> HOW TO COMPLETE THIS TASK
Give back exactly the lines from the one that holds "Task: Click the red alarm clock toolbar icon" through the final line of the data; omit the pictures and add nothing.

Segment Start: MATERIAL FOR THIS TASK

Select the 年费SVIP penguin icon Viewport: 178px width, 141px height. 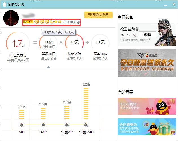click(x=86, y=125)
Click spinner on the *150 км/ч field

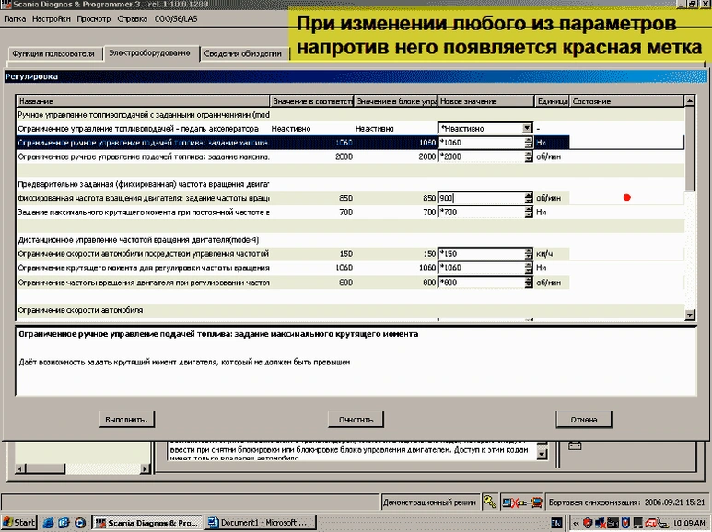click(528, 253)
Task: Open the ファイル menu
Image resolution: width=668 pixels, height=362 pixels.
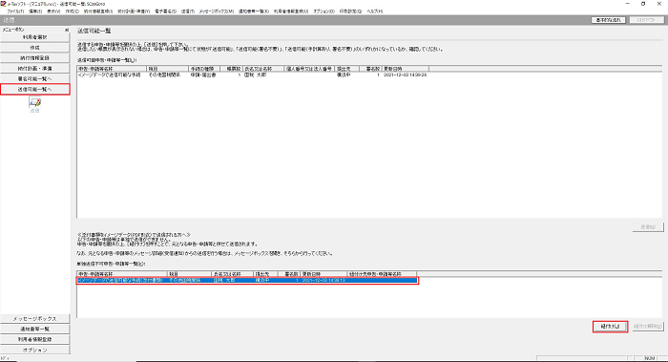Action: 15,11
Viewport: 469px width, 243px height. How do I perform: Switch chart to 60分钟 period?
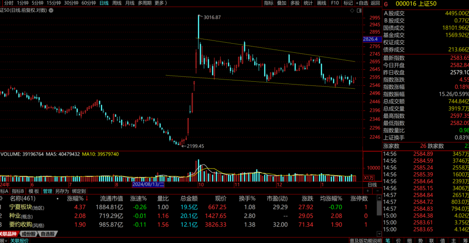[x=89, y=3]
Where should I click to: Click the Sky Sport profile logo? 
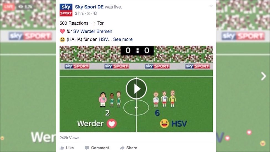click(x=66, y=10)
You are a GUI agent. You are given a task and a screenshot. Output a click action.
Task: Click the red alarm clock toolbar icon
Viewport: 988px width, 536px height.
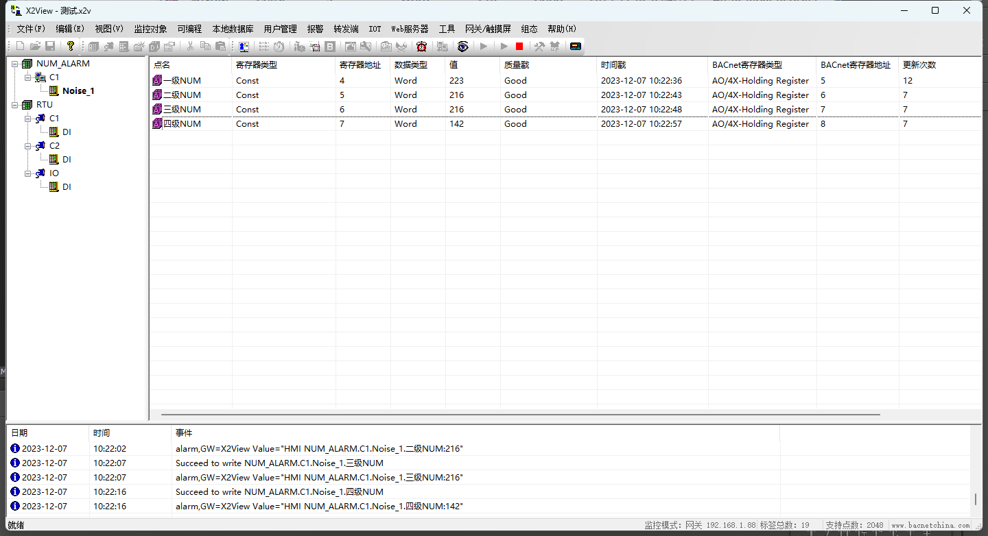click(421, 46)
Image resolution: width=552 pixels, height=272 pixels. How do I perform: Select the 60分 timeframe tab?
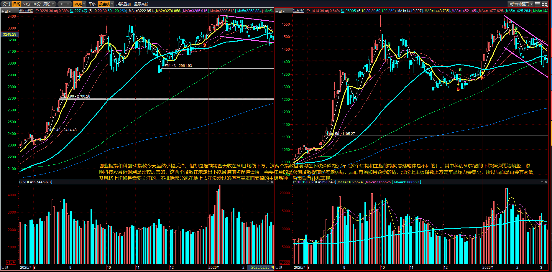27,4
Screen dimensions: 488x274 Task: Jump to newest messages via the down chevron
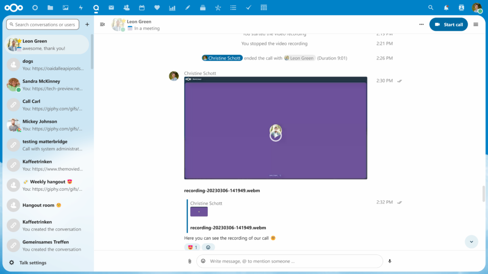point(471,242)
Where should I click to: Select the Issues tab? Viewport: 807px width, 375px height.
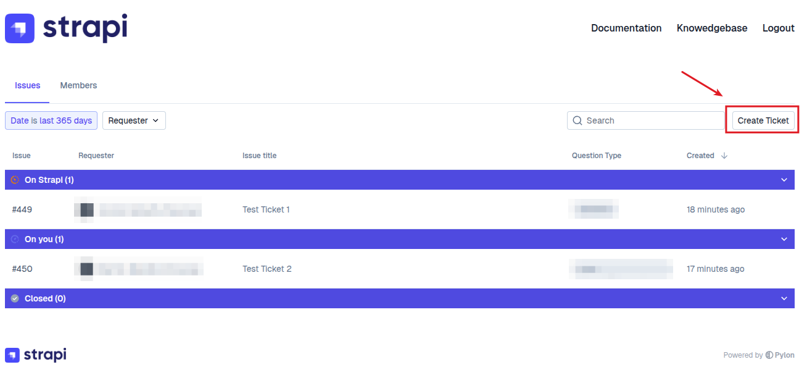[x=28, y=85]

Segment End: MATERIAL FOR THIS TASK

> ANSWER BOX
Task: Click the red alarm clock toolbar icon
Viewport: 988px width, 536px height.
click(421, 46)
Image resolution: width=552 pixels, height=272 pixels. How do I perform: Select the 60分 timeframe tab?
27,4
Screen dimensions: 488x274 Task: Jump to newest messages via the down chevron
point(471,242)
Where should I click to: Select the Issues tab? Viewport: 807px width, 375px height.
[x=28, y=85]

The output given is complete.